Beyond the specific questions of whether she was a bad mother to move her children “to six different countries, on three continents,” to allow her brutal husband to beat her young son when he was having trouble adjusting to kindergarten, or to more or less abandon each of her sons in turn while struggling to leave the abusive husband, start a career, and begin a new relationship, are larger ones. How does one make a life? What are the pressures brought to bear by gender, poverty, violence? And: what choices are possible?

The Bad Mother is more prose poem than traditional essay. Written in short sentences arranged in broken lines on the page, the language is clear and sometimes evocative, especially when Andersen is talking about the Tunisian landscape and details of daily life. A description of bathing her two toddlers is supremely sensual, a lovely and engaging moment of simple happiness.

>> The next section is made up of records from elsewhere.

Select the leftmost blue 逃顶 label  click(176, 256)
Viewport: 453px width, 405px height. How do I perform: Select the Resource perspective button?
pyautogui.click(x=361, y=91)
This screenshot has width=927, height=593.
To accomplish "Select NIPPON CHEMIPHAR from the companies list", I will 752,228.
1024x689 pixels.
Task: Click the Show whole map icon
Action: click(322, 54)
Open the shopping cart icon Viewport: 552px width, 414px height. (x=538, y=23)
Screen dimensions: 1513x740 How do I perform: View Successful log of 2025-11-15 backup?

Yet, for a book that purports to be a confession of bad mothering, a painful and contentious issue for feminists and others alike, The Bad Mother lacks emotional resonance. Andersen maintains a cool calm; although she expresses remorse, it feels distant. Moreover, the book begins with a conversation in which the author’s son reassures her that she is “getting all worked up over nothing.” So even before beginning the story, the reader knows Andersen was not such a bad mother after all. Rather than a confession, The Bad Mother is an apologia.

Written in French, Andersen’s second language and that of most of her written work, The Bad Mother has been rendered in graceful and lucid English by Donald Winkler. mRb

Elise Moser is a writer and editor who coordinates the Atwater Writers Exhibition and co-organizes the Holiday Pop-up Book Fair. She has published three books and is working on the next one.